Rows from a dataset:
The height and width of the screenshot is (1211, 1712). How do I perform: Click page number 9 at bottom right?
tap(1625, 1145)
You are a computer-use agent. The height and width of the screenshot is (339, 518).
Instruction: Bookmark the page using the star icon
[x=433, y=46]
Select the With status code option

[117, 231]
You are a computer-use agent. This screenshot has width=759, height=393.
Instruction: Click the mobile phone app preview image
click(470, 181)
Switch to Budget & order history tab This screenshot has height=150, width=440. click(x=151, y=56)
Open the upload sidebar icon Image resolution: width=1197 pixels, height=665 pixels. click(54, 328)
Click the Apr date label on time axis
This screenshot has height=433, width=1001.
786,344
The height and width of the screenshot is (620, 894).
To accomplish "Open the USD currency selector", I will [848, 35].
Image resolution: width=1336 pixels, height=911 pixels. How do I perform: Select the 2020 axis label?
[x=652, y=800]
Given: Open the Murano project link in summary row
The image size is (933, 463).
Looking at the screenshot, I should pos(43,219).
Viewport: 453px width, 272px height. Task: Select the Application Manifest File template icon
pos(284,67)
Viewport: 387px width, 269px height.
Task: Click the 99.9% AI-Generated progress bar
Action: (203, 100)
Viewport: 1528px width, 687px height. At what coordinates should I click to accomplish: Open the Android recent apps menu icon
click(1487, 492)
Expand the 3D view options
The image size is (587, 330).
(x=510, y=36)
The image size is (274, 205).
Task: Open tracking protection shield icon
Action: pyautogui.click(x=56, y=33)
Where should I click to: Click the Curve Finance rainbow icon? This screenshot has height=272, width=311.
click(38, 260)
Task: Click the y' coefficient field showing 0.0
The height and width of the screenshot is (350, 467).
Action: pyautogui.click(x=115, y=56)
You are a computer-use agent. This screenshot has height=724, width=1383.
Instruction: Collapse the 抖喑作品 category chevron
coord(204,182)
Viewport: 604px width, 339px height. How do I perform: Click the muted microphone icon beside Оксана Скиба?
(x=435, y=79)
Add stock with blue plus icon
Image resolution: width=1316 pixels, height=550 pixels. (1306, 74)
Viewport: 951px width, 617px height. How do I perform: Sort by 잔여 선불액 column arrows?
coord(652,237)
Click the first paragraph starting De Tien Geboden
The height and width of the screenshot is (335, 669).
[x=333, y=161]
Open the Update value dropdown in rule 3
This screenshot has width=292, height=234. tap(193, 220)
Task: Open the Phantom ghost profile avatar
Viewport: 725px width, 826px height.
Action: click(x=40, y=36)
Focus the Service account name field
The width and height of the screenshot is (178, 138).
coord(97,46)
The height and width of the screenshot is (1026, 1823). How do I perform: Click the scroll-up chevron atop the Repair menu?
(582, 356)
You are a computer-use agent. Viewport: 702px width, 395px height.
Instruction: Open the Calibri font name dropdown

#### Description of the task:
Rewrite the stretch from the line containing "Open the Update value dropdown in rule 3" through the end of the entries, changing "Viewport" to "Display" and leaving everything else unchanged.

#### Written solution:
Open the Update value dropdown in rule 3
This screenshot has width=292, height=234. tap(193, 220)
Task: Open the Phantom ghost profile avatar
Display: 725px width, 826px height.
Action: click(x=40, y=36)
Focus the Service account name field
The width and height of the screenshot is (178, 138).
coord(97,46)
The height and width of the screenshot is (1026, 1823). How do I perform: Click the scroll-up chevron atop the Repair menu?
(582, 356)
You are a computer-use agent. Display: 702px width, 395px height.
Instruction: Open the Calibri font name dropdown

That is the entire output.